Keywords: human cervical cancer, leukocyte-associated immunoglobulin-like receptor-1, biomarker, inhibitory receptor
Introduction
Human cervical cancer (HCC) is the fourth most frequently diagnosed cancer and the fourth leading cause of cancer-related mortality in women (1). An estimated 52.8 million new cases and 26.6 million cases of mortality as a result of the disease were recorded in 2012 (2). However, the development of a widespread program for cervical cytologic screening (termed the Papanicolaou test) has substantially reduced HCC mortality (3). The majority (~84.3%) of cases occur in resource-poor countries, where the disease accounts for ~12% of all cancers in women, and has an overall 5-year survival rate of ~72% (2) The greatest risk factor for HCC is infection with certain types of the human papillomavirus (HPV), followed by smoking (4). The primary subtypes of HCC are squamous cell carcinoma and adenocarcinoma, and squamous cell carcinoma is the most commonly diagnosed subtype (5). The International Federation of Gynecology and Obstetrics (FIGO) staging system is used to determine the prognosis for patients, and provides the basis for therapeutic decision making (5). However, only 1% of women who test positive for HPV develop HCC (6). Therefore, it is important to identify a sensitive and specific cancer-related molecule that will serve as a predictive biomarker for clarifying the underlying molecular mechanisms of HCC, in addition to being a valuable diagnostic and therapeutic target.
The leukocyte-associated immunoglobulin-like receptor-1 (LAIR-1) is a member of the immunoglobulin (Ig) superfamily, and is a type І transmembrane glycoprotein. LAIR-1 is composed of a C2-type Ig-like domain and two immunoreceptor tyrosine-based inhibition motifs (ITIMs). It is broadly expressed on nearly all immune cells, such as T-cells, B-cells, and NK cells; however, it is not expressed on erythrocytes and platelets (7). It is also expressed on megakaryocytes (MKs) (8) and osteoclasts (9). Poggi et al (10) demonstrated that LAIR-1 was not expressed in high-risk B-cell chronic lymphocytic leukemia (CLL), and the intensity of expression in low- and intermediate-risk CLL was associated with the CLL stage and progression of the disease. However, a limited amount of attention has focused on LAIR-1 expression in solid tumors (11).
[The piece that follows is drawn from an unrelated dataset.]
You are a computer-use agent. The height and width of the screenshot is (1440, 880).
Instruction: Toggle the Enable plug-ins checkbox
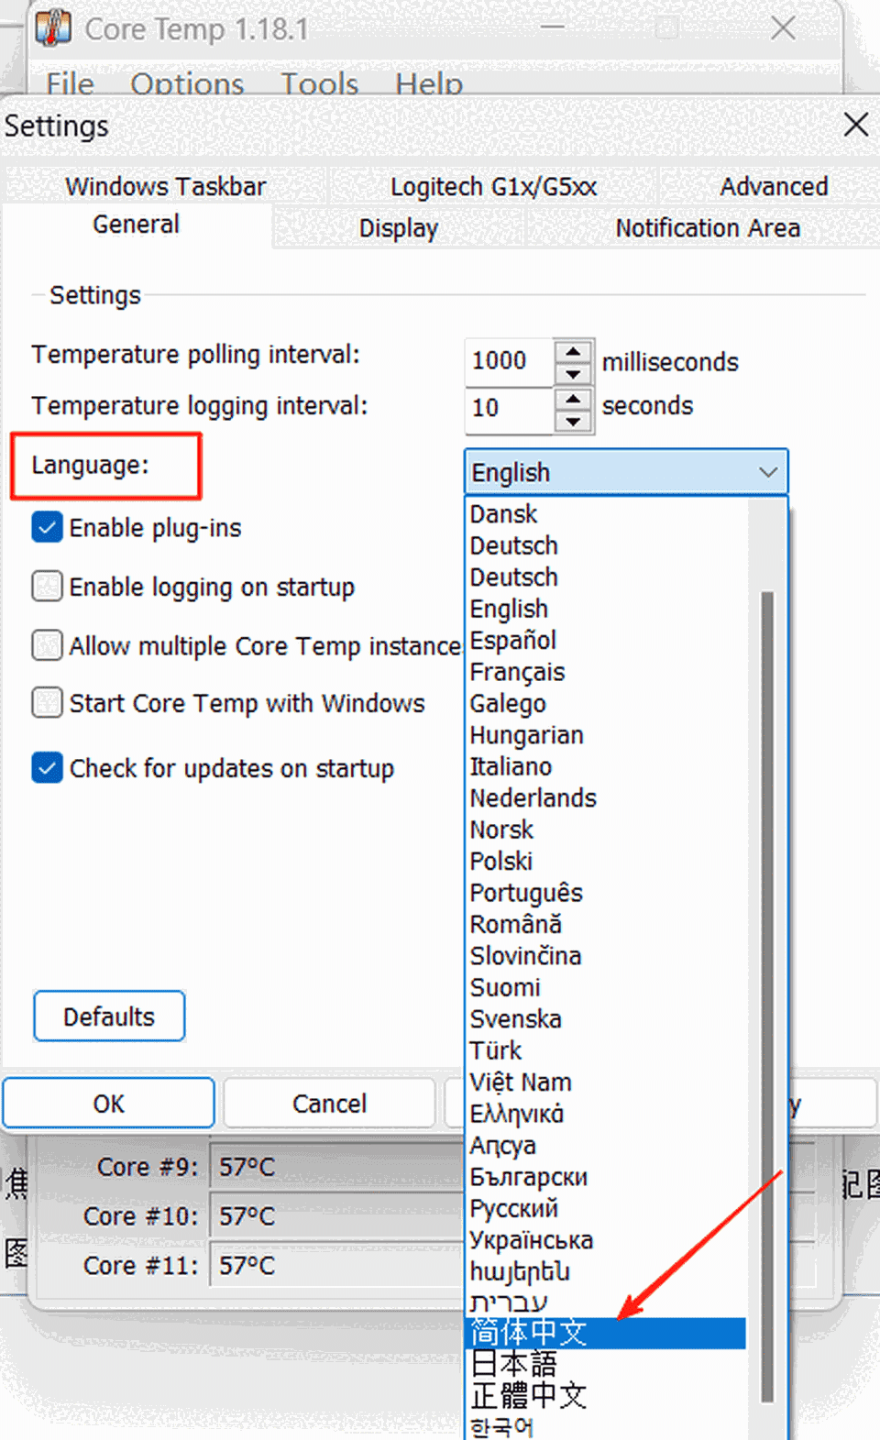coord(48,528)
The extracellular matrix (ECM) has been determined to promote the progression of a solid tumor (12). Collagen, an important component of ECM, has been confirmed to be the high-affinity ligand for LAIR-1 (13). Accordingly, LAIR-1 may be involved in tumor development.
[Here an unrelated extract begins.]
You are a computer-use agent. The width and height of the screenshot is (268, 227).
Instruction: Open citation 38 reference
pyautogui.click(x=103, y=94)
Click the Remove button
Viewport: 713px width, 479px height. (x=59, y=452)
The present study reports that LAIR-1 was markedly expressed in HCC specimens, and it was identified that overexpression of LAIR-1 was associated with clinicopathological features.
Thus, the present study found that the overexpression of LAIR-1 reduced tumor proliferation and increased tumor apoptosis of cervical carcinoma cells. These data suggest that HCC patients with a high level of LAIR-1 expression may not experience disease progression. This suggests that LAIR-1 may be an effective therapeutic biomarker and an alternative therapeutic target.
Materials and methods
Patients and tissue specimens
Fresh HCC and normal adjacent tissues were collected from 124 patients confirmed to have HCC between 2010 and 2012 at the Department of Gynecology, Affiliated Hospital of Binzhou Medical University (Yantai, China). All patients had squamous cell carcinoma tumors. No patients received radiotherapy, chemotherapy or immunotherapy prior to surgery. Patient ages ranged between 26 and 73 years (mean age, 44.8±10.4 years). Tumor differentiation was assessed according to the FIGO staging system (5). Ethical approval was obtained from the Ethics Committee of Binzhou Medical University. Informed consent was obtained from all patients.
Immunohistochemical (IHC) staining
IHC staining was conducted to examine the altered expression of LAIR-1 in tumors and normal tissues. Formalin-fixed and paraffin-embedded sections were deparaffinized and rehydrated. Antigen retrieval was performed in a microwave at 98°C for 30 min. The sections were treated with 3% hydrogen peroxide for 5 min, and then blocked with 1% bovine serum albumin (AR1006; Boster Biological Technology, Ltd., Wuhan, China) for 30 min. The sides were incubated with monoclonal mouse anti-human LAIR-1 (ab14826; Abcam, Cambridge, UK) at 1:500 dilution at 4°C overnight. Mouse IgG (BA1046; Boster Biological Technology, Ltd.) served as the negative control. The biotinylated anti-mouse secondary antibody (BA1001; Boster Biological Technology, Ltd.) was incubated the following day with the sides for 20 min at room temperature, followed by further treatment with a streptavidin-alkaline phosphatase complex (Boster Biological Technology, Ltd.) for 20 min. The signal was detected using the BCIP/NBT substrate solution (Boster Biological Technology, Ltd.).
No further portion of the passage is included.